Today, the share of urbanites is around 53 per cent and is this figure is likely to rise to around 67 per cent by 2050. Because per capita incomes are higher in cities than in rural areas, the world’s cities today are estimated to account for more than 80 per cent of global income.
Sustainable development offers a new concept for the world economy in the 21st century. Rather than focusing solely on income, sustainable development encourages cities, countries, and the world to focus simultaneously on three goals: economic prosperity, social inclusion, and environmental sustainability. Achieving these targets will require good governance, public finance, and effective institutions.
Cities will be in the front lines of the battle for sustainable development. Not only do they face direct threats; they also have the best opportunities to identify and deliver solutions. As high-density, high-productivity settlements, cities can provide greater access to services of all kinds – including energy, water, health, education, finance, media, transport, recycling, and research – than can most rural areas. The great challenge, however, is to provide this access inclusively and sustainably.
A significant part of the solution will come through advanced technologies, information systems, and materials science. The information and communications revolution has spawned the idea of the ‘smart city’, which places the relevant technologies at the heart of systems that collect and respond to information: smart power grids, smart transport networks, smart buildings, and zoning.
Although the advances in materials science open the possibility of much more energy-efficient residences and commercial buildings, technology will be only part of the story.
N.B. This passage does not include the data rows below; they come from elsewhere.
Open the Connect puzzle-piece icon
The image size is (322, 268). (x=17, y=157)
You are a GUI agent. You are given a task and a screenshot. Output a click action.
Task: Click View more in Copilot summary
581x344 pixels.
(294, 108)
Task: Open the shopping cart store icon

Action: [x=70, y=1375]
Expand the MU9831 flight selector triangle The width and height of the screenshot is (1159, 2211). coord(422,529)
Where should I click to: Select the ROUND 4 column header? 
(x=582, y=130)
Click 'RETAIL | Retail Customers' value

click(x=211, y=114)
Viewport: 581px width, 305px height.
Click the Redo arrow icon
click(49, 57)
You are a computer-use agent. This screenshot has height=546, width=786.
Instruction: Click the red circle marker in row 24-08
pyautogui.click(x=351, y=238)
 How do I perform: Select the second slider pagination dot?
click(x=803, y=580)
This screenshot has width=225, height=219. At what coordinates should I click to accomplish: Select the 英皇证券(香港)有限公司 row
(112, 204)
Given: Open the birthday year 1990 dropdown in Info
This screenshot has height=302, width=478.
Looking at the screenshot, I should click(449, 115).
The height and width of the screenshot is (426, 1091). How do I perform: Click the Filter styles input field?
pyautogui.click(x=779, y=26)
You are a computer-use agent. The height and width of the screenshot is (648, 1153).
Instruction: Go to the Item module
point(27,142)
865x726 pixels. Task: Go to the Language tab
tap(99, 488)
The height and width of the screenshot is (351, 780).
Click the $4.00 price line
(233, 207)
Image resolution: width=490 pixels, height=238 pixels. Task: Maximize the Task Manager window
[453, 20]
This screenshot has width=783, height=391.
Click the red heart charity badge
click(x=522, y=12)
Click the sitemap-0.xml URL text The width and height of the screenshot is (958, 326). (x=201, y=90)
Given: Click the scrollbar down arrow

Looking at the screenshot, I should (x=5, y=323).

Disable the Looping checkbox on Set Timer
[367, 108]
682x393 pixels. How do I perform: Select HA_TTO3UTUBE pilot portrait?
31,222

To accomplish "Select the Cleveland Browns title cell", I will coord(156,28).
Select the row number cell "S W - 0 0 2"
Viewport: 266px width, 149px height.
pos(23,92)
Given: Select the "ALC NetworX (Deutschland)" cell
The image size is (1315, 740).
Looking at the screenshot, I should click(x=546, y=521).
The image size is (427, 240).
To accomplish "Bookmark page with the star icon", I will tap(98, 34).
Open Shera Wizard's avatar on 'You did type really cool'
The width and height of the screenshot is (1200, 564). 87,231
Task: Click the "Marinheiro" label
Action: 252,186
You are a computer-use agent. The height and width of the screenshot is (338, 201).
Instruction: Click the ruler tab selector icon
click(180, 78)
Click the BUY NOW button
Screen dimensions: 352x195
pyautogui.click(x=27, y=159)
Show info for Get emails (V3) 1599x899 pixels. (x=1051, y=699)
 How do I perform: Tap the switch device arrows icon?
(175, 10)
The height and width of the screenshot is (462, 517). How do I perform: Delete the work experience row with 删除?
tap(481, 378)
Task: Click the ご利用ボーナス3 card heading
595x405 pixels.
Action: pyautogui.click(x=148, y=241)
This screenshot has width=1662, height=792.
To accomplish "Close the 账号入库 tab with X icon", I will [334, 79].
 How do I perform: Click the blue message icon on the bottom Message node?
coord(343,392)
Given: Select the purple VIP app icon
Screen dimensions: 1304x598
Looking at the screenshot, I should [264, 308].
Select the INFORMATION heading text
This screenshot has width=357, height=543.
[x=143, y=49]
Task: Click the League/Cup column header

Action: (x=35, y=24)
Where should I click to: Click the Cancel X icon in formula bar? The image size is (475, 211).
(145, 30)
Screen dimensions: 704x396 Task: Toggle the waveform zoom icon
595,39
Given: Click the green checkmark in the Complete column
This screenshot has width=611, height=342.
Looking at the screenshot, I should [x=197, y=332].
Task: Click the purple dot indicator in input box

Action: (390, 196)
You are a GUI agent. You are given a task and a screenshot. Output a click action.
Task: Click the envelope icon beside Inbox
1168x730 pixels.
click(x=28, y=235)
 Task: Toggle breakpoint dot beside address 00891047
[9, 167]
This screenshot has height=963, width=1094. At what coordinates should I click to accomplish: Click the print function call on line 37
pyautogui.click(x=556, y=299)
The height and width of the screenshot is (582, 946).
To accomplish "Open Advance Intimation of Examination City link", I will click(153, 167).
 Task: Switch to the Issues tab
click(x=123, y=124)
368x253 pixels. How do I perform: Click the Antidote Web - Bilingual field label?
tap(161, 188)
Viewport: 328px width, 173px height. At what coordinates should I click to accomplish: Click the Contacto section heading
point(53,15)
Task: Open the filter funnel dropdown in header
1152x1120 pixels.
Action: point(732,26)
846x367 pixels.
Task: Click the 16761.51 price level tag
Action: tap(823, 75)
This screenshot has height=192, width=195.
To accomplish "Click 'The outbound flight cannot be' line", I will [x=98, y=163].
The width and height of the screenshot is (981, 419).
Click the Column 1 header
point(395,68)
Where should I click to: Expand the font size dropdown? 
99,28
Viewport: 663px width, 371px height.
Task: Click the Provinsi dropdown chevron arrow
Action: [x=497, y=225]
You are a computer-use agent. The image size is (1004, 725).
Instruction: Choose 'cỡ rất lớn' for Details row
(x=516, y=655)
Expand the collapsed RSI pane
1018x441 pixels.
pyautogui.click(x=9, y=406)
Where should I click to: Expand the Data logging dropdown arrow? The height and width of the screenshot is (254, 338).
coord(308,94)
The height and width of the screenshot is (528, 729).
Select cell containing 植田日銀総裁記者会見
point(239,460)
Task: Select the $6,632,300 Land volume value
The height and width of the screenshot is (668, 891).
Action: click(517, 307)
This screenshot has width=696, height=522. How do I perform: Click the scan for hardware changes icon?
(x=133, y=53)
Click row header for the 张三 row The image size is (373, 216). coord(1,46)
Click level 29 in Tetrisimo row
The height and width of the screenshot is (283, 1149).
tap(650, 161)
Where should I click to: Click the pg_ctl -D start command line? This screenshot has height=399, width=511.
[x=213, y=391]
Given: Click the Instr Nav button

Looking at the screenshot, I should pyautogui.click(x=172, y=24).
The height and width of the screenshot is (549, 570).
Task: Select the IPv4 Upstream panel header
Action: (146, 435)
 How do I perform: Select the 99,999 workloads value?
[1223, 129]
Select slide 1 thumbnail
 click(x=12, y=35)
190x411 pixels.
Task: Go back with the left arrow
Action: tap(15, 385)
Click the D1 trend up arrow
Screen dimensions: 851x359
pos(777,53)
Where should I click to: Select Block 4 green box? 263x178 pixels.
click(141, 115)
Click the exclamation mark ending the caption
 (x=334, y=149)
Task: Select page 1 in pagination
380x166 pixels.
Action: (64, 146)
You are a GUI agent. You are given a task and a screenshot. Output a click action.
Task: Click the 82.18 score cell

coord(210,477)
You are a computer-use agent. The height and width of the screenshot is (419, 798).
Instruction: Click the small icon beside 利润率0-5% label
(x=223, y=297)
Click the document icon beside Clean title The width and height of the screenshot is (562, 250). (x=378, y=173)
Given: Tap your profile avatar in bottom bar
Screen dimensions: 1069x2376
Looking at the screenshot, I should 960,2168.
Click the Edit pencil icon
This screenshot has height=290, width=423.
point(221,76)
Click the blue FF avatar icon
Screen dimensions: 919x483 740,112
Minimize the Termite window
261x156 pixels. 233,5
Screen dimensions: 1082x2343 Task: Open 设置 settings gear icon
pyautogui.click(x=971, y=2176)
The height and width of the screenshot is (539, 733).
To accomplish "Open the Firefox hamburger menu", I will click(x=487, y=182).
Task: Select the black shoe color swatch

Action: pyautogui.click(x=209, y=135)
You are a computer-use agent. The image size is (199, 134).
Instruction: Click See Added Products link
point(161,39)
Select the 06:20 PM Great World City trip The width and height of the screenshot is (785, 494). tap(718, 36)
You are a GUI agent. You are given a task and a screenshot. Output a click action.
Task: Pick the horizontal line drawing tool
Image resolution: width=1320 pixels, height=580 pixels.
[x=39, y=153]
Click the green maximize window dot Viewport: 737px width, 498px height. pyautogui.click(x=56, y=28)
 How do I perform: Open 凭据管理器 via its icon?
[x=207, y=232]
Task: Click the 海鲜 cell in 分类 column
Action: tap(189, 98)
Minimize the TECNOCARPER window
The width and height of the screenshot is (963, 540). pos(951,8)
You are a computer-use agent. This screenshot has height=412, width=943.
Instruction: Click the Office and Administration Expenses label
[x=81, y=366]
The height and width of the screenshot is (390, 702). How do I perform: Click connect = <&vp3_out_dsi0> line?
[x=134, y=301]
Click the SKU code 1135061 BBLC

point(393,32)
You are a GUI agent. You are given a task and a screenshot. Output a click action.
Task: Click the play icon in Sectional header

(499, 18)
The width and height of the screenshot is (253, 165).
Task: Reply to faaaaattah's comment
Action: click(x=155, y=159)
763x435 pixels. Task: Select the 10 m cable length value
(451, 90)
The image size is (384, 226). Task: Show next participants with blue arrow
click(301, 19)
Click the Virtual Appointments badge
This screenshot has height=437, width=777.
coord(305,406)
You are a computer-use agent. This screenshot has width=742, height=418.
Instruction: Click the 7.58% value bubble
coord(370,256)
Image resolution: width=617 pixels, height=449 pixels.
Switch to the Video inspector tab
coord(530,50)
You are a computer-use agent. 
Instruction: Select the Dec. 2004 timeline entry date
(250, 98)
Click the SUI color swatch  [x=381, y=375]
Cities need to upgrade their governance, to allow for a greater role for poorer and more marginalised communities and to enable much more effective coordination across city lines when a metropolitan area is home to many individual cities.
A wise political doctrine known as subsidiarity holds that public-policy challenges should be assigned to the lowest level of government able to address them, thereby ensuring maximum democratic participation in problem solving and the greatest opportunity to tailor solutions to genuine local needs.
The world’s governments are now negotiating the Sustainable Development Goals, which will guide the global development agenda from 2015 to 2030. In an important meeting on 25 September, the United Nations General Assembly agreed that the SDGs would be adopted at a global summit in September 2015, with the next two years used to select the priorities.
An urban SDG, promoting inclusive, productive, and resilient cities, would greatly empower tens of thousands of cities worldwide to take up the cause of sustainable development for their own citizens, their countries, and the planet.